Florida is the latest state to be denied an exception to the medical-loss ratio standard that requires individual and small-group plans to spend at least 80% of premium dollars on medical care, a CMS official said.
Fla. denied bid for exception on MLR standard
In its application, Florida’s Office of Insurance Regulation had requested an adjustment of the standard so that the state would have to meet lower thresholds: 68% in 2011; 72% in 2012; and 76% in 2013. The decision not to grant Florida’s request (PDF) is for the current calendar year, but “the impact of our decision is to ensure consumers get the benefits this year and through 2014,” Steve Larsen, director of CMS’ Center for Consumer Insurance & Information Oversight, said during a call with reporters Thursday.
Larsen also noted that his office received “an unprecedented level of public comment on this particular application,” but did not speculate on the reasons why the correspondence was greater for this request.

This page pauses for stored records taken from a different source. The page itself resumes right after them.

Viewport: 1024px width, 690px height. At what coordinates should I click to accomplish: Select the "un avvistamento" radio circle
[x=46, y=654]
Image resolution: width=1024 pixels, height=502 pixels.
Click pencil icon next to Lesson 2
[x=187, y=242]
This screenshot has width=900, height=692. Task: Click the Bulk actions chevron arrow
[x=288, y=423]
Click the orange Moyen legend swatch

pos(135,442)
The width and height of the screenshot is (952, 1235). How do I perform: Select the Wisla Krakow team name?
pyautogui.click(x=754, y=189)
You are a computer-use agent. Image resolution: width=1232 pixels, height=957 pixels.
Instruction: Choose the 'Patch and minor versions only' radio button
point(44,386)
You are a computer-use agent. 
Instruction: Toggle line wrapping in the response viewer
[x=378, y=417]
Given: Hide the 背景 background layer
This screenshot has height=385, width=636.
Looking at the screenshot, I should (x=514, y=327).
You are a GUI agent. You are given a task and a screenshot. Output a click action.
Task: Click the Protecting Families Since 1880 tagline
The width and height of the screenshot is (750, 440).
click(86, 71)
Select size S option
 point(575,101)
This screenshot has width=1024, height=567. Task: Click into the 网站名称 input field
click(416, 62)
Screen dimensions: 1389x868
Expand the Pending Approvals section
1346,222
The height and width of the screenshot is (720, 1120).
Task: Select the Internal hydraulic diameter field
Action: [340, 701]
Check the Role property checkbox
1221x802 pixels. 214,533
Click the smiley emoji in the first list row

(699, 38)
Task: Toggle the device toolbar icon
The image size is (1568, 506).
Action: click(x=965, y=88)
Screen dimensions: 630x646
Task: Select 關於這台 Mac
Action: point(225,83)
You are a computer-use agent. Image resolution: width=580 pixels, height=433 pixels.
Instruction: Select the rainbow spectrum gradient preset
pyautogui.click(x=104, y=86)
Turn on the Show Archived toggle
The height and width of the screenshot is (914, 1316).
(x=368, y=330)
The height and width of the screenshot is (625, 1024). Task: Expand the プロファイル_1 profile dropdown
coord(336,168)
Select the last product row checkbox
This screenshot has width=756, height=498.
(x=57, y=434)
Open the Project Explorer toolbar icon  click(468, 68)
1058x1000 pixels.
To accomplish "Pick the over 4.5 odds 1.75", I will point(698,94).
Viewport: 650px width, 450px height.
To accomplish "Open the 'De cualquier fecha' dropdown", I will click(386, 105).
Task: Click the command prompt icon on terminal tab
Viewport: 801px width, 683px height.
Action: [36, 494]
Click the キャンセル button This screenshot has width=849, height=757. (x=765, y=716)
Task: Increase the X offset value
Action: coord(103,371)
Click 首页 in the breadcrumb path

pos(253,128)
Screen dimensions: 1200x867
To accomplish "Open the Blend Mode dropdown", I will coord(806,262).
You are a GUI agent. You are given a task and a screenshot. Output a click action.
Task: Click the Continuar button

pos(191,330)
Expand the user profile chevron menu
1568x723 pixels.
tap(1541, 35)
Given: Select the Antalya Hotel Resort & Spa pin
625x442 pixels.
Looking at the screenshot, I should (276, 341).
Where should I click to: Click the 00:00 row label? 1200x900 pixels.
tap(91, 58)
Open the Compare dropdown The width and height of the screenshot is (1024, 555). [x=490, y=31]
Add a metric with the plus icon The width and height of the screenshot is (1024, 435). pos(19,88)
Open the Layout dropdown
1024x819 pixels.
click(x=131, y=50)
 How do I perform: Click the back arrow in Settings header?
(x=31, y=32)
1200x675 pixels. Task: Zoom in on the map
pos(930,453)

Larsen’s 16-page letter to Kevin McCarty, commissioner of the Florida Office of Insurance Regulation, noted that CCIIO had received a petition signed by more than 3,000 Florida consumers who said implementation of the MLR is “long overdue” in the state.
The letter also stated that eight issuers in the state have MLRs of 80% or higher, while one other issuer is close to meeting that standard and two others are expected to meet it in 2012.